In this issue of Blood, Elagib and colleagues describe a novel connection in megakaryopoiesis between the zinc finger transcription factor GATA-1 and the major mediator of transcriptional elongation, P-TEFb.
The precise patterns of gene expression in cells and organisms are regulated primarily at the level of transcription through recruitment of RNA polymerase II (RNAP II). Although transcriptional initiation has received the most attention, it is clear that for certain genes, elongation of nascent transcripts is the critical step. Positive transcription elongation factor b (P-TEFb), the major effector of transcriptional elongation, is composed of a cyclin-dependent kinase, Cdk9, and its associated cyclins (cyclins T1 and T2; reviewed in Price,1 Peterlin and Price,2 and Price3 ). P-TEFb is subject to complex regulation by both positively acting factors, including the bromodomain protein Brd4 and a number of recruiting proteins, and negative factors that include the HEXIM1 and HEXIM2 proteins and 7SK snRNA. The principal targets of this kinase are serine residues in the C-terminal domain of RNAP II.
To exert its actions, P-TEFb must first be recruited to sites where transcription has been initiated. In addition to the general chromatin remodeling protein Brd4, specific activators, including NF-kB, c-Myc, MyoD, and steroid hormone receptors, have been shown to bind P-TEFb. Now, the important hematopoietic transcription factor GATA-1 can be added to this list. In an article in this issue of Blood, Elagib et al describe a novel interaction between GATA-1 and P-TEFb in megakaryopoiesis. Using the K562 human leukemia cell line, they show that cyclin T1 coprecipitates with GATA-1 in cells induced to undergo megakaryocytic differentiation. While the interaction of these proteins may be direct, this was not unequivocally established. However, the authors did show that RNAP II processivity in a well characterized GATA-1 target gene, integrin αIIb, increases with megakaryocytic differentiation.
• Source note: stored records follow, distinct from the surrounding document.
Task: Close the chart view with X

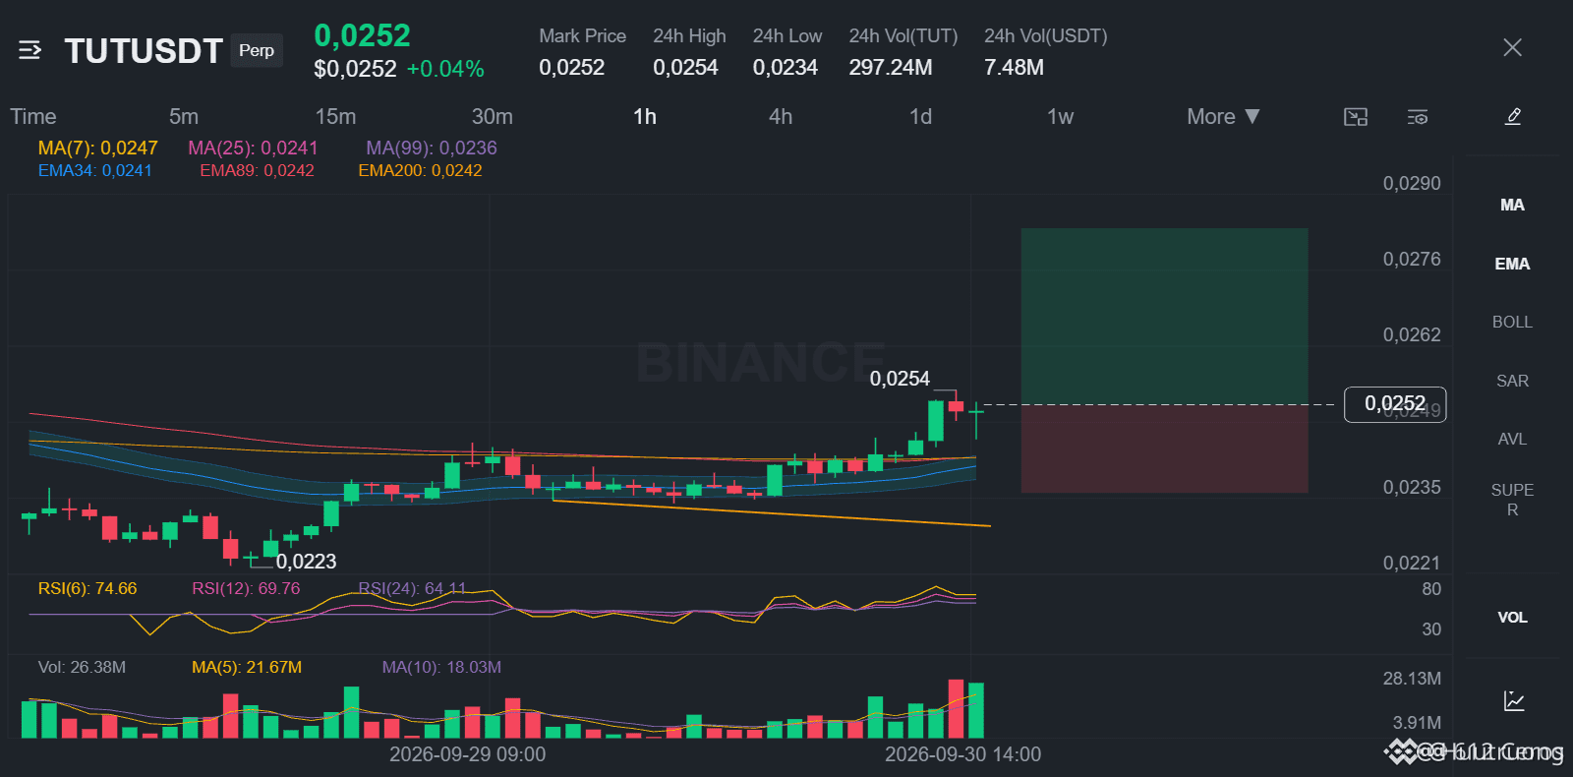Action: click(x=1512, y=47)
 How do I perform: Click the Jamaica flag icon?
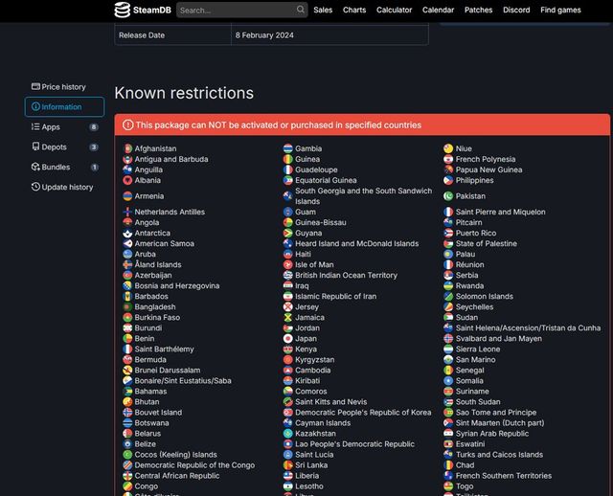288,318
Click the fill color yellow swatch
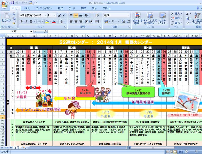Viewport: 202px width, 154px height. 47,21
This newly described intersection between GATA-1 and P-TEFb both reflects megakaryocytic differentiation and appears capable of modulating it. Using a loss-of-function approach involving Cdk9 knockdown and a gain-of-function approach using HEXIM1 knockdown, P-TEFb function correlated with differentiated gene expression. Interestingly, Cdk9 knockdown was associated with ectopic expression of certain erythroid markers and even hemoglobinization of these cells, confirming previous observations of enhanced erythroid differentiation with P-TEFb inhibition and suggesting that the level of P-TEFb activity regulates lineage choice in the bipotent megakaryocytic-erythroid progenitor. Impressively, these findings in K562 cells were confirmed in primary human hematopoietic cells by 2 approaches — flavopiridol treatment and Cdk9 knockdown.
Finally, the interactions between GATA-1 and P-TEFb in abnormal megakaryopoiesis were explored using mice with an induced mutation in an upstream regulatory region in the Gata-1 locus (GATA-1Lo) that severely reduces transcription of the gene in the megakaryocytic lineage. Flavopiridol treatment of mice homozygous or hemizygous for this mutant Gata-1 allele, but not wild-type controls, caused both impairment of megakaryocytic differentiation and the reversible accumulation of megakaryoblasts. Interestingly, these clinical findings resemble those observed in the transient myeloproliferative disorder associated with Down syndrome. These individuals have been found to carry mutations in GATA-1 that produce an amino-terminally truncated form of the protein; however, aberrant transcriptional elongation in GATA-1–regulated genes has not been described. Thus, the findings of Elagib et al could provide new insight into the pathogenesis and, conceivably, the treatment of this human myeloproliferative disorder.
Conflict-of-interest disclosure: The author declares no competing financial interests. ■